At the end of 2017, IAFGS launched a bi-weekly newsletter, The Online Newsletter of the Israeli Association for Feminist Studies and Gender Studies, edited by Yaffah Berlowitz and Roni Ben-Canaan. It has around 1000 subscribers, including individuals and institutions, and aims to establish a community of association members and anyone interested in the fields of Women and Gender Studies. The newsletter combines academic knowledge and current information about activities occurring in universities, colleges, and women’s organizations throughout Israel.
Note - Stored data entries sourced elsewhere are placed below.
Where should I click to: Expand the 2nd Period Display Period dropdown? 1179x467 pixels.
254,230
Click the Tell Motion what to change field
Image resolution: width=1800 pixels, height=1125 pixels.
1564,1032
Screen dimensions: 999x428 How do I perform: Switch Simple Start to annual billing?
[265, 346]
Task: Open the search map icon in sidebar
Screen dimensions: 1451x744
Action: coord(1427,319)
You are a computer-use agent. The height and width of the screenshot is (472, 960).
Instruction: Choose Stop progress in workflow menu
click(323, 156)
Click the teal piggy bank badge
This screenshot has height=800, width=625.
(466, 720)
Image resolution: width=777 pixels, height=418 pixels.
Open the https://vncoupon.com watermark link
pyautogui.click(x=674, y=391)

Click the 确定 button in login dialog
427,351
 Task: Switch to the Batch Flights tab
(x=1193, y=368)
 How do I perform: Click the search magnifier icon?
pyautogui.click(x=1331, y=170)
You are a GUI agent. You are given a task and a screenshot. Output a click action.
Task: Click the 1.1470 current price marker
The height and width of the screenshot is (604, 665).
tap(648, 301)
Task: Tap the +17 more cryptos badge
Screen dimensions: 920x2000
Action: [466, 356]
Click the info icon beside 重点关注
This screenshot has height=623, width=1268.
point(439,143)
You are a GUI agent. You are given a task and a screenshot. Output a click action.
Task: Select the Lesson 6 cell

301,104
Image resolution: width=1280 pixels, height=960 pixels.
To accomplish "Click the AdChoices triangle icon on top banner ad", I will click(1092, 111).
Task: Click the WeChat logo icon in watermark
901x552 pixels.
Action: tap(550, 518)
The section “Feminist Research” presents summaries of the latest feminist research; “On the Shelf” enables researchers to present their most recent academic books, including book covers; “Women Remember Women” focuses on feminist researchers from Israel and from across the globe, as well as from Israeli’s past, many of whom have been forgotten or overlooked; “Important Conventions/Lectures” provides summaries of conferences and lectures occurring during the previous two weeks throughout Israel. Finally, “Please Meet” introduces outstanding and award-winning lecturers and students, including female students who have completed doctoral dissertations, as well as feminist events occurring in academia and throughout Israel.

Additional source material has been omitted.